Megan HerbertCredit:.
Appalling decision
As a clinical psychologist in private practice for almost 30 years there has never been such a short-sighted and foolish budget cut for people requiring psychological treatment for the community.
To think that an agoraphobic patient who can’t leave their house to get their mail from their letterbox or the chronically suicidal, depressed young mother in an abusive relationship with a school-refusing child will be adequately serviced with 10 Medicare supported sessions over 365 days is laughable.
Out goes early intervention, prevention and community-based treatment and in comes spot-fire management and a further burden on the hospital-acute psychiatric sector once these people and their loved ones deteriorate further. Just appalling.
Ilona Zagon, Glen Iris
It’s a good thing
It is interesting that Santos chief executive Kevin Gallagher believes market intervention by the Albanese government is a form of nationalisation. I agree with him. Where I disagree is that he sees this as a bad thing.
Dave Rabl, Ocean Grove
Not so free
Twitter has suspended accounts of journalists critical of Elon Musk. What happened then to Musk’s ″free speech for everyone″ policy?
Rosie Elsass, Brighton East
Overhaul needed
The Whitlam government’s vision for a universal, equitable healthcare system remains as important as ever. Sadly, the vehicle created 50 years ago for its delivery, Medibank/Medicare, is now ready for the wreckers.
A fee-for service method of remunerating doctors was always going to be open to rorts and abuses; after 50 years, those rorts and abuses have been perfected by everyone other than the patients the system is intended to serve.
Unscrupulous doctors and entrepreneurial clinics are now experts at both gaming the system and avoiding detection. The states have become masters at ″privatising″ public hospital work in order to shift costs to the Commonwealth. The Commonwealth has failed to index GP rebates adequately.
Meanwhile, general practice is in crisis. The Medicare system encourages ″six-minute medicine″ and makes it impossible for GPs to provide the considered, holistic care we all want. In essence, it undervalues good care. It is no surprise that our GP workforce is inadequate and ageing, as young doctors pursue specialist training elsewhere.
Tighter policing of the system will achieve little. The unscrupulous will always find ways to game it. It will add one more administrative burden to overstressed and underfunded GPs without tackling the fundamental unsuitability of the fee-for-service model.
A radical overhaul is needed to provide adequately funded primary healthcare.
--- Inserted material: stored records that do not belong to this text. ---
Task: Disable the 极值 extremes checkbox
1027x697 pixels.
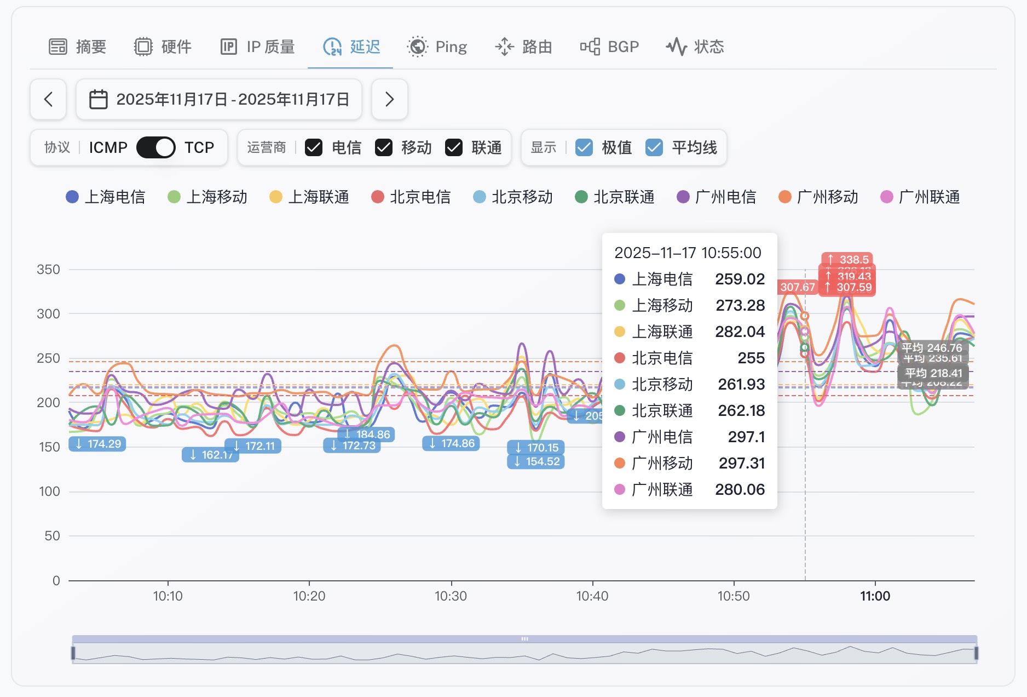Action: tap(584, 147)
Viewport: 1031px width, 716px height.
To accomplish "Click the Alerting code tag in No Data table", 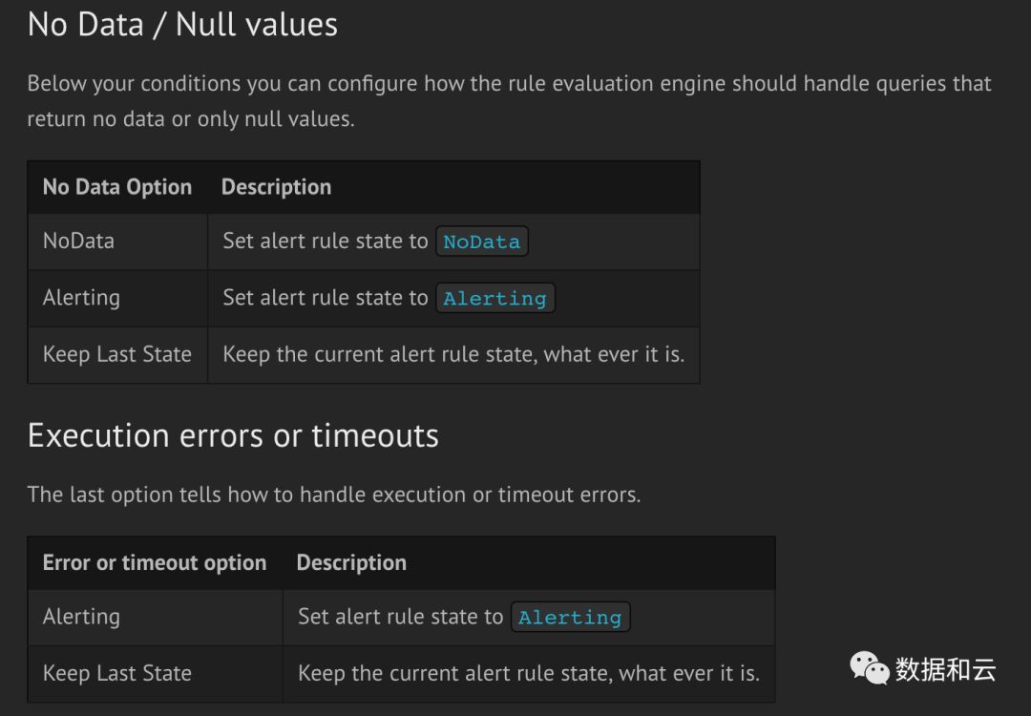I will 494,299.
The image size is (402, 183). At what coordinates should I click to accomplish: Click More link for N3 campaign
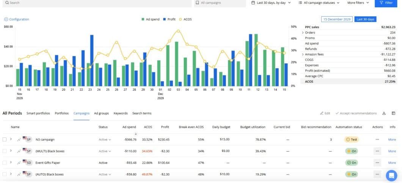point(392,139)
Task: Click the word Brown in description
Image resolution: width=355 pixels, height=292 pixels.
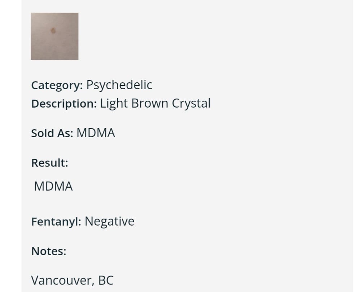Action: [150, 104]
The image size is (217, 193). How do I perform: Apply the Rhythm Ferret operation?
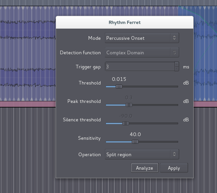tap(174, 168)
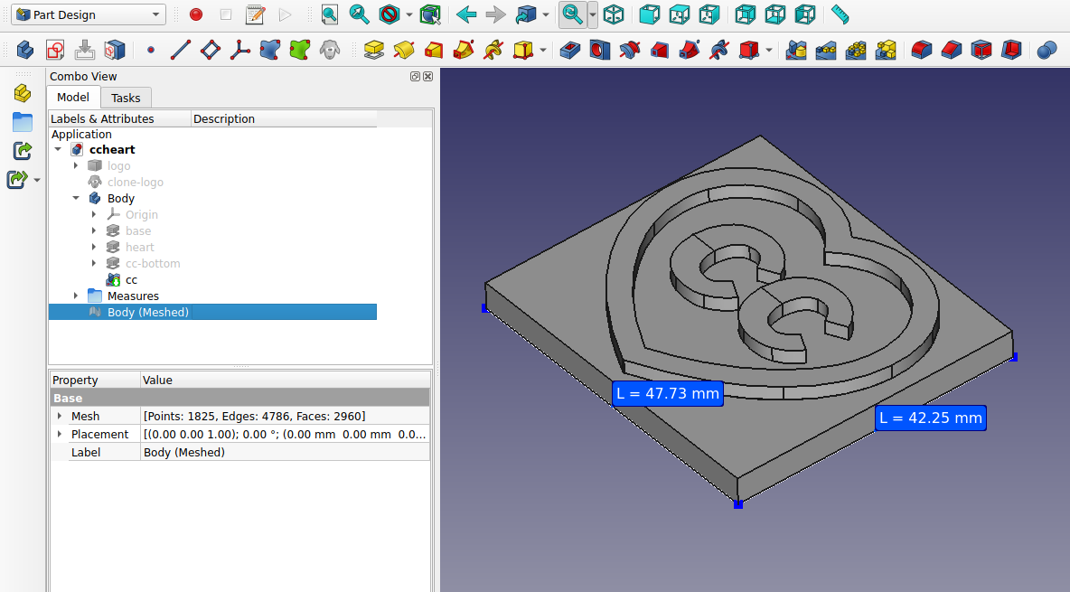Start macro recording with red button

196,14
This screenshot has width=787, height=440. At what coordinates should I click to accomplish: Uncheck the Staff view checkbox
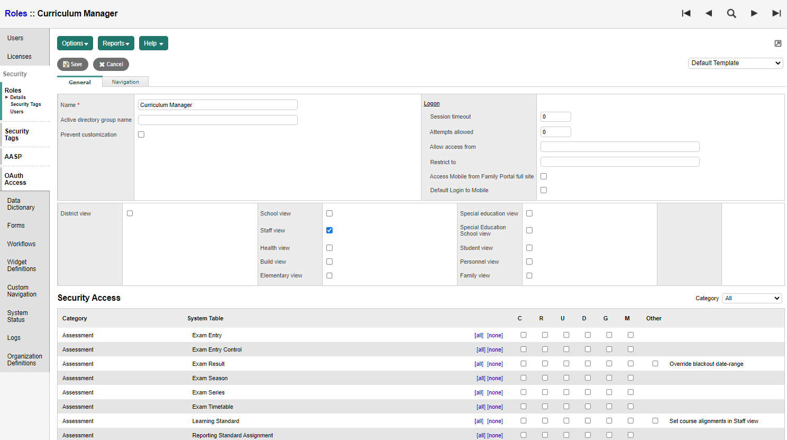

Dr Richard Barnes, Canterbury
Dinner via Zoom
Pratt privilege. My Sabbath dinners were on Zoom.
Les Aisen, Elsternwick
Different cuts
While I partly agree with Dr Clyde Ronan (Letters, 17/12) about GPs being able to do minor surgery, it depends where you draw the line. I can remember having a melanoma removed from my nose years ago by a GP and when it healed, leaving a crater, I asked him when he had a similar procedure done on himself where he went. His reply was, a plastic surgeon of course.
Alan Inchley, Frankston
Royalty exposed
In 1995, The Age published a letter that I wrote in support of Princess Diana when she was harshly judged for exposing her vulnerability in the now infamous Panorama interview. Some people thought I was a naive royal watcher taken in by the scheming princess.
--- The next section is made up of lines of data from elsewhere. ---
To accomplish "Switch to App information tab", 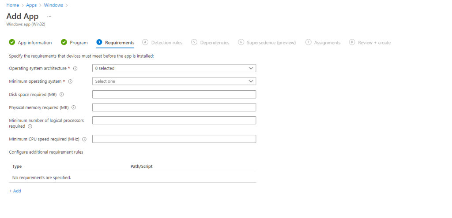I will [x=34, y=43].

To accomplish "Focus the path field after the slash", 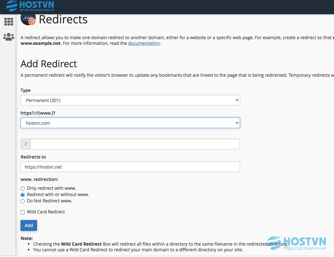I will point(135,144).
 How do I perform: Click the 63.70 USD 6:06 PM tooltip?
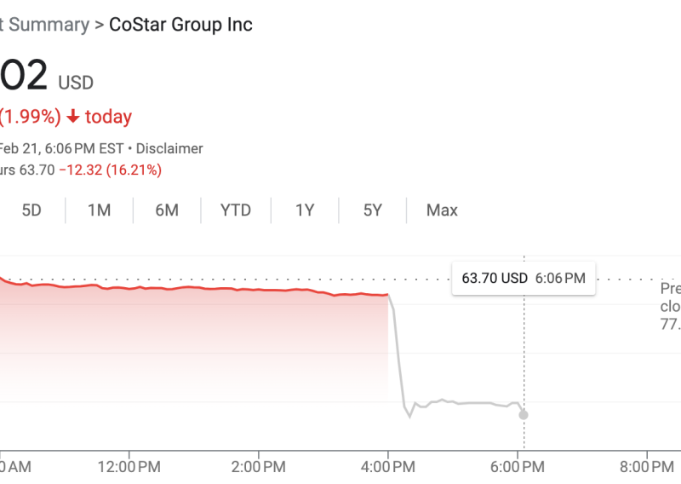pyautogui.click(x=523, y=278)
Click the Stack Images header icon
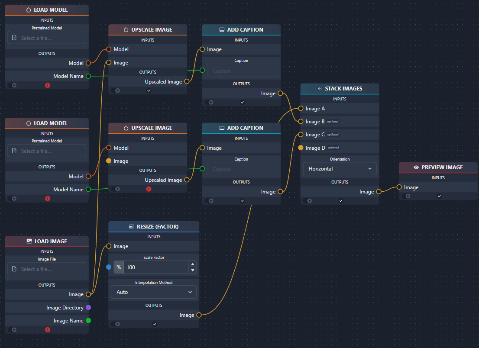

How interesting that the same words have appeared in recent letters to The Age about Harry and Meghan’s compelling if rather uncomfortable documentary. Words like ″manipulative″, ″melodramatic″ , ″entitled brats″ confirm a repeating pattern as Charlotte Chiddell (Letters, 17/12) points out. It seems most are missing the points that the documentary makes about the misogyny and entrenched racism in British society. Perhaps the rot at the monarchy’s heart is finally being exposed and its irrelevance matched by its cruelty.
Irene Renzenbrink,
Fitzroy North
Acting for greater good
Market intervention: that’s what governments are for (″PM backs intervention when free market fails″, 17/12).
Democratic government values the ″freedom″ of many ahead of the freedom to manipulate markets in the interests of the few. The mark of a good government is confidence to act and ability to admit its mistakes; a bad government is afraid to act and risk mistakes.
Jenifer Nicholls, Armadale
Bearing fruit
Megan Backhouse highlights the challenge of finding carers for school veggie gardens over the holidays (″Nurturing the joys of growing″, 16/12). In my local area a kitchen garden at the ″special school″ has been in place for many years.
The community are often silent in support of kids’ activities, but given half a chance many would welcome the opportunity to be invited in to offer a helping hand over the holidays.
A greater school-community link could develop into a fruitful and rewarding time for all.
Isabelle Henry, Ascot Vale
It’s good news week
The good news just keeps coming. Anthony Albanese stands up to gas corporations, councils will no longer be forced to have citizenship ceremonies on invasion day and Mark Dreyfus cleans out the Administrative Appeals Tribunal.
John Walsh, Watsonia
No claps for Thunder
Sydney Thunder all out for 15. Why am I not going to watch the 61 matches of the BBL?